Era el día mi boda. En la lotería, nos sacamos el Premio
Mayor. Fueron 30 millones de dólares americanos. Por eso nos casamos. Elegimos
para la ceremonia al Pastor que estaba de moda, pues era el Pastor que cobraba
los honorarios más altos en el mercado. Sus honorarios ascendían al monto de
los 8.000 dólares americanos por oficio (sin incluir viáticos, ni las
Pastorcitas quienes eran unas niñas bronceadas con la piel del trópico y quienes
no pasaban la mayoría de edad en sus edades).
La boda nos costó 20.000 dólares.
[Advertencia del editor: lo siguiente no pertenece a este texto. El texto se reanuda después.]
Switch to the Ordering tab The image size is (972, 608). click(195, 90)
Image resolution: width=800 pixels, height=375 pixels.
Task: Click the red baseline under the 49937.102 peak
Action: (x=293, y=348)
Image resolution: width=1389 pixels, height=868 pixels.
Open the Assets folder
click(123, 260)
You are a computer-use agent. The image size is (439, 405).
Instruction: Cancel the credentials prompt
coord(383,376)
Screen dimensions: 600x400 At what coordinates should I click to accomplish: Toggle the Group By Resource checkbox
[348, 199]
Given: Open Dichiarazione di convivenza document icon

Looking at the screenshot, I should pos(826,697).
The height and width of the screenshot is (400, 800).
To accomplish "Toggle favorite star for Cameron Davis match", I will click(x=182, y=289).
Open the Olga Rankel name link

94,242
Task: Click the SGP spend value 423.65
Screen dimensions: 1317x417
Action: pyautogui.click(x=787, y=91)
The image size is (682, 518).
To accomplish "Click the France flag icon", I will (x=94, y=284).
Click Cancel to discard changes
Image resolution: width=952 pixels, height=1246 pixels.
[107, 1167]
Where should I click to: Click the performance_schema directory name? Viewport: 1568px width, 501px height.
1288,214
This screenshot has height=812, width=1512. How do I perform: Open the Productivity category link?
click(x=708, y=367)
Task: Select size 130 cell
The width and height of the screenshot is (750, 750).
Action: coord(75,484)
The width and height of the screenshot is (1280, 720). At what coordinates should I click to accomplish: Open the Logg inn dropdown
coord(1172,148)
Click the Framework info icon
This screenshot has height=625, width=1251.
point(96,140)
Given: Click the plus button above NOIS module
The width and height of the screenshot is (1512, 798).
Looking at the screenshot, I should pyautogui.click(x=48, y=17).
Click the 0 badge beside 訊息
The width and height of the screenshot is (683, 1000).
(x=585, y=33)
Fue en el Caribe;
“Literalmente” —EN— El Caribe, ya que estábamos en algún lugar del mar en donde
no se veía la Tierra Firme por ningún lado. No sé cuál sería el término
científico pero, aunque rodeados de mar, estábamos en una zona baja, en donde
el agua salada no pasaba de las caderas de una persona de estatura promedio.
El código de vestimenta era sencillo: ropas del color
beige (o caqui) con adornos en café (o marrón oscuro). El que vestía diferente
era El Pastor, quien con su cabellera ondulada de color castaño claro con
reflejos en dorado y la cual le superaba los hombros, vestía de blanco con
adornos en oro. Las Pastorcitas, en cambio, vestían unos bikinis en hilo, es
decir, sus trajes de baño eran unos hilos de algún material sintético que
hacían que pareciera que estuvieran vestidas (a los ojos de los feligreses y de
Dios), por lo que muchos nunca supimos si vestían según los colores
establecidos en el código de vestimenta de la ceremonia o lo hacían siguiendo
los códigos propios de los oficiantes.
A nuestro alrededor, habían muchos yates y embarcaciones
de conocidos y extraños, con algunos rastros de montículos de arena entre ellos,
por lo que los colores se sucedían en el azul, el celeste, el beige, el blanco
y en menor medida, el café y el dorado.
La ceremonia transcurrió con la total normalidad del caso
pero, no resultó: a los tres meses nos divorciamos. Lo único que supimos fue
que una de las Pastorcitas se fue a vivir con el papá de la novia (el suegro).